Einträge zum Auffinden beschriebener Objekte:
════

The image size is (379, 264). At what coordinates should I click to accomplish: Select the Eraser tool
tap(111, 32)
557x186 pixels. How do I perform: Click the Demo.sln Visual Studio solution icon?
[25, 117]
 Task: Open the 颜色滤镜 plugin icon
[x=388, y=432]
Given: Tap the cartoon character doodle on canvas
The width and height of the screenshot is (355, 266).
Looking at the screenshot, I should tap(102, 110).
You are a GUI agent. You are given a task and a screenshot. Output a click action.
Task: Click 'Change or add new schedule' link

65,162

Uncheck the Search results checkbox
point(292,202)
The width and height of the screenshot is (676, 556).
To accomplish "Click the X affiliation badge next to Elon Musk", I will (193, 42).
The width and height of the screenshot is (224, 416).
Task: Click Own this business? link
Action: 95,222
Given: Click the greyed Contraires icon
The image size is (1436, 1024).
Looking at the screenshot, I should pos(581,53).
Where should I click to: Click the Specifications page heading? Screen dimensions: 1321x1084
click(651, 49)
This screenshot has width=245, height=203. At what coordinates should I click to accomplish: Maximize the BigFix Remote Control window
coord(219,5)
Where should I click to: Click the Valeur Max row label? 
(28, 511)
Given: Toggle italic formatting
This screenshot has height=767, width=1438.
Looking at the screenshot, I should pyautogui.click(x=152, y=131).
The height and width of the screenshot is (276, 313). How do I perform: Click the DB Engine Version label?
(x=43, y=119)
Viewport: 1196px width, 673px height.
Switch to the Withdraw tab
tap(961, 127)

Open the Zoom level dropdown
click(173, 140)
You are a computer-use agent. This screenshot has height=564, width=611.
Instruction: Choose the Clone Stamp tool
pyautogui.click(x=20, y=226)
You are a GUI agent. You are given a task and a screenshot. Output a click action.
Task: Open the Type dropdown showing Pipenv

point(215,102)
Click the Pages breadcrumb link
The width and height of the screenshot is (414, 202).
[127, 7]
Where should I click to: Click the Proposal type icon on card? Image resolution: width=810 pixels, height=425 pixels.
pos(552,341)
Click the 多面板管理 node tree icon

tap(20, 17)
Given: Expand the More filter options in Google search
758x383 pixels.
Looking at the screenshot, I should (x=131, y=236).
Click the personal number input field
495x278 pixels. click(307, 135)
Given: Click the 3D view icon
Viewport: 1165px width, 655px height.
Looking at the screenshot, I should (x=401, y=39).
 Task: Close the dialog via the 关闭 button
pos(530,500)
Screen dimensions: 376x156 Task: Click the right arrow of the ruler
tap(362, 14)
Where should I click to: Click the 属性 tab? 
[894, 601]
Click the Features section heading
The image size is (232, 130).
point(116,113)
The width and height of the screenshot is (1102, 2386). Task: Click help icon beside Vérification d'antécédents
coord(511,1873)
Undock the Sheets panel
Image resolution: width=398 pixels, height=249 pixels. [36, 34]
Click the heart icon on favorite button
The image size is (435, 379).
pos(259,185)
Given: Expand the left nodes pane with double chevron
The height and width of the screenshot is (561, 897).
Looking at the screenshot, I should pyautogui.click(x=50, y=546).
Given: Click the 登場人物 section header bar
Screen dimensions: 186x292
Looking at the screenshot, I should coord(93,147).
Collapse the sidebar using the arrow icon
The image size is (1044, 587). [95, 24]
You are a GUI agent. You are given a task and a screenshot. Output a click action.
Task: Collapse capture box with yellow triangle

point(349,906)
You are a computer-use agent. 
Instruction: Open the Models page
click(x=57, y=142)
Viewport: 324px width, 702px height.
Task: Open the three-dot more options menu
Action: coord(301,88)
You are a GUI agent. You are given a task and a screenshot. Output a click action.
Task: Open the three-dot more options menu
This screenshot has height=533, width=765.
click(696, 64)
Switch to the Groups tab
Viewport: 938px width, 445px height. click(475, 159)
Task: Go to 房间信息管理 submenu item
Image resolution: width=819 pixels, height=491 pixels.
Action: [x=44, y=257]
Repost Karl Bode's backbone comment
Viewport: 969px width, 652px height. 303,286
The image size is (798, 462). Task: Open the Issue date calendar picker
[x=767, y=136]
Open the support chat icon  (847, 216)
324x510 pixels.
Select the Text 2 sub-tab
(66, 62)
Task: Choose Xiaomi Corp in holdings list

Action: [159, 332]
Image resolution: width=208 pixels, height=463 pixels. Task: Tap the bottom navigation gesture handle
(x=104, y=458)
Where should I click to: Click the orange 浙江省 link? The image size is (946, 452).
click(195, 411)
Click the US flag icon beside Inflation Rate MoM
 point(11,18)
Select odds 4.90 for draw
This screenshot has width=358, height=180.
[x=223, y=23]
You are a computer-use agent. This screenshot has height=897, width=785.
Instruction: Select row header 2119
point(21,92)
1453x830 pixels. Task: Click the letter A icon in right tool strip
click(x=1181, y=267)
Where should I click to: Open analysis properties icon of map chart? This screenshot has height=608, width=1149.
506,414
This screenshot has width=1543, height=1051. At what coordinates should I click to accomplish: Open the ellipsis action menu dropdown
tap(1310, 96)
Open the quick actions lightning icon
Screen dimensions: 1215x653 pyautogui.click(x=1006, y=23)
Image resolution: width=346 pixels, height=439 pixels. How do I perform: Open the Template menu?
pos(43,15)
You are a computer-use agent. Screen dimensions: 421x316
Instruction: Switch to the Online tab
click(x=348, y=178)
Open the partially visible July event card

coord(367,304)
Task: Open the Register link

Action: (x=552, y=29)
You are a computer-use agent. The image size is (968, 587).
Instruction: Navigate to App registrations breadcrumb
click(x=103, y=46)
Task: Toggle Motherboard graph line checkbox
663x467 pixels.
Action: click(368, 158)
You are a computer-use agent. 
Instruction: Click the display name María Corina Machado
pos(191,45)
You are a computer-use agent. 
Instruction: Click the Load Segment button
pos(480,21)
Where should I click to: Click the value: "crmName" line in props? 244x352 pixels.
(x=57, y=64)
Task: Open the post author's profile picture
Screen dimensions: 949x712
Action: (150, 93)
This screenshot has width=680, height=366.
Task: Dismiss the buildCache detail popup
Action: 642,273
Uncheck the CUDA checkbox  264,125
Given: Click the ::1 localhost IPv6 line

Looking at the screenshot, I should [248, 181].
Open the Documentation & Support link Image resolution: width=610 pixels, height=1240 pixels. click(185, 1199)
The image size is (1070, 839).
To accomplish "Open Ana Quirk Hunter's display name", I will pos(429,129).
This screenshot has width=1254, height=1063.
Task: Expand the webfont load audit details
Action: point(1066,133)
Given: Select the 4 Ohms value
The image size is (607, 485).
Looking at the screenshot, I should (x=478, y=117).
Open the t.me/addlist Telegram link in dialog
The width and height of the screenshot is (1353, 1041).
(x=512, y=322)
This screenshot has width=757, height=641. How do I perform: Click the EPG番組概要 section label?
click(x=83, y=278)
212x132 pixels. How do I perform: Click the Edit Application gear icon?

════

Arbeitsanweisung
Gib sämtliche Einträge oben Zeile für Zeile unverändert zurück.

Ergebnis
The image size is (379, 264). At what coordinates should I click to accomplish: Select the Eraser tool
tap(111, 32)
557x186 pixels. How do I perform: Click the Demo.sln Visual Studio solution icon?
[25, 117]
 Task: Open the 颜色滤镜 plugin icon
[x=388, y=432]
Given: Tap the cartoon character doodle on canvas
The width and height of the screenshot is (355, 266).
Looking at the screenshot, I should tap(102, 110).
You are a GUI agent. You are given a task and a screenshot. Output a click action.
Task: Click 'Change or add new schedule' link

65,162

Uncheck the Search results checkbox
point(292,202)
The width and height of the screenshot is (676, 556).
To accomplish "Click the X affiliation badge next to Elon Musk", I will (193, 42).
The width and height of the screenshot is (224, 416).
Task: Click Own this business? link
Action: 95,222
Given: Click the greyed Contraires icon
The image size is (1436, 1024).
Looking at the screenshot, I should pos(581,53).
Where should I click to: Click the Specifications page heading? Screen dimensions: 1321x1084
click(651, 49)
This screenshot has width=245, height=203. At what coordinates should I click to accomplish: Maximize the BigFix Remote Control window
coord(219,5)
Where should I click to: Click the Valeur Max row label? 
(28, 511)
Given: Toggle italic formatting
This screenshot has height=767, width=1438.
Looking at the screenshot, I should pyautogui.click(x=152, y=131).
The height and width of the screenshot is (276, 313). How do I perform: Click the DB Engine Version label?
(x=43, y=119)
Viewport: 1196px width, 673px height.
Switch to the Withdraw tab
tap(961, 127)

Open the Zoom level dropdown
click(173, 140)
You are a computer-use agent. This screenshot has height=564, width=611.
Instruction: Choose the Clone Stamp tool
pyautogui.click(x=20, y=226)
You are a GUI agent. You are given a task and a screenshot. Output a click action.
Task: Open the Type dropdown showing Pipenv

point(215,102)
Click the Pages breadcrumb link
The width and height of the screenshot is (414, 202).
[127, 7]
Where should I click to: Click the Proposal type icon on card? Image resolution: width=810 pixels, height=425 pixels.
pos(552,341)
Click the 多面板管理 node tree icon

tap(20, 17)
Given: Expand the More filter options in Google search
758x383 pixels.
Looking at the screenshot, I should (x=131, y=236).
Click the personal number input field
495x278 pixels. click(307, 135)
Given: Click the 3D view icon
Viewport: 1165px width, 655px height.
Looking at the screenshot, I should (x=401, y=39).
 Task: Close the dialog via the 关闭 button
pos(530,500)
Screen dimensions: 376x156 Task: Click the right arrow of the ruler
tap(362, 14)
Where should I click to: Click the 属性 tab? 
[894, 601]
Click the Features section heading
The image size is (232, 130).
point(116,113)
The width and height of the screenshot is (1102, 2386). Task: Click help icon beside Vérification d'antécédents
coord(511,1873)
Undock the Sheets panel
Image resolution: width=398 pixels, height=249 pixels. [36, 34]
Click the heart icon on favorite button
The image size is (435, 379).
pos(259,185)
Given: Expand the left nodes pane with double chevron
The height and width of the screenshot is (561, 897).
Looking at the screenshot, I should pyautogui.click(x=50, y=546).
Given: Click the 登場人物 section header bar
Screen dimensions: 186x292
Looking at the screenshot, I should coord(93,147).
Collapse the sidebar using the arrow icon
The image size is (1044, 587). [95, 24]
You are a GUI agent. You are given a task and a screenshot. Output a click action.
Task: Collapse capture box with yellow triangle

point(349,906)
You are a computer-use agent. 
Instruction: Open the Models page
click(x=57, y=142)
Viewport: 324px width, 702px height.
Task: Open the three-dot more options menu
Action: coord(301,88)
You are a GUI agent. You are given a task and a screenshot. Output a click action.
Task: Open the three-dot more options menu
This screenshot has height=533, width=765.
click(696, 64)
Switch to the Groups tab
Viewport: 938px width, 445px height. click(475, 159)
Task: Go to 房间信息管理 submenu item
Image resolution: width=819 pixels, height=491 pixels.
Action: [x=44, y=257]
Repost Karl Bode's backbone comment
Viewport: 969px width, 652px height. 303,286
The image size is (798, 462). Task: Open the Issue date calendar picker
[x=767, y=136]
Open the support chat icon  (847, 216)
324x510 pixels.
Select the Text 2 sub-tab
(66, 62)
Task: Choose Xiaomi Corp in holdings list

Action: [159, 332]
Image resolution: width=208 pixels, height=463 pixels. Task: Tap the bottom navigation gesture handle
(x=104, y=458)
Where should I click to: Click the orange 浙江省 link? The image size is (946, 452).
click(195, 411)
Click the US flag icon beside Inflation Rate MoM
 point(11,18)
Select odds 4.90 for draw
This screenshot has width=358, height=180.
[x=223, y=23]
You are a computer-use agent. This screenshot has height=897, width=785.
Instruction: Select row header 2119
point(21,92)
1453x830 pixels. Task: Click the letter A icon in right tool strip
click(x=1181, y=267)
Where should I click to: Open analysis properties icon of map chart? This screenshot has height=608, width=1149.
506,414
This screenshot has width=1543, height=1051. At what coordinates should I click to accomplish: Open the ellipsis action menu dropdown
tap(1310, 96)
Open the quick actions lightning icon
Screen dimensions: 1215x653 pyautogui.click(x=1006, y=23)
Image resolution: width=346 pixels, height=439 pixels. How do I perform: Open the Template menu?
pos(43,15)
You are a computer-use agent. Screen dimensions: 421x316
Instruction: Switch to the Online tab
click(x=348, y=178)
Open the partially visible July event card

coord(367,304)
Task: Open the Register link

Action: (x=552, y=29)
You are a computer-use agent. The image size is (968, 587).
Instruction: Navigate to App registrations breadcrumb
click(x=103, y=46)
Task: Toggle Motherboard graph line checkbox
663x467 pixels.
Action: click(368, 158)
You are a computer-use agent. 
Instruction: Click the display name María Corina Machado
pos(191,45)
You are a computer-use agent. 
Instruction: Click the Load Segment button
pos(480,21)
Where should I click to: Click the value: "crmName" line in props? 244x352 pixels.
(x=57, y=64)
Task: Open the post author's profile picture
Screen dimensions: 949x712
Action: (150, 93)
This screenshot has width=680, height=366.
Task: Dismiss the buildCache detail popup
Action: 642,273
Uncheck the CUDA checkbox  264,125
Given: Click the ::1 localhost IPv6 line

Looking at the screenshot, I should [248, 181].
Open the Documentation & Support link Image resolution: width=610 pixels, height=1240 pixels. click(185, 1199)
The image size is (1070, 839).
To accomplish "Open Ana Quirk Hunter's display name", I will pos(429,129).
This screenshot has width=1254, height=1063.
Task: Expand the webfont load audit details
Action: point(1066,133)
Given: Select the 4 Ohms value
The image size is (607, 485).
Looking at the screenshot, I should (x=478, y=117).
Open the t.me/addlist Telegram link in dialog
The width and height of the screenshot is (1353, 1041).
(x=512, y=322)
This screenshot has width=757, height=641. How do I perform: Click the EPG番組概要 section label?
click(x=83, y=278)
212x132 pixels. How do I perform: Click the Edit Application gear icon?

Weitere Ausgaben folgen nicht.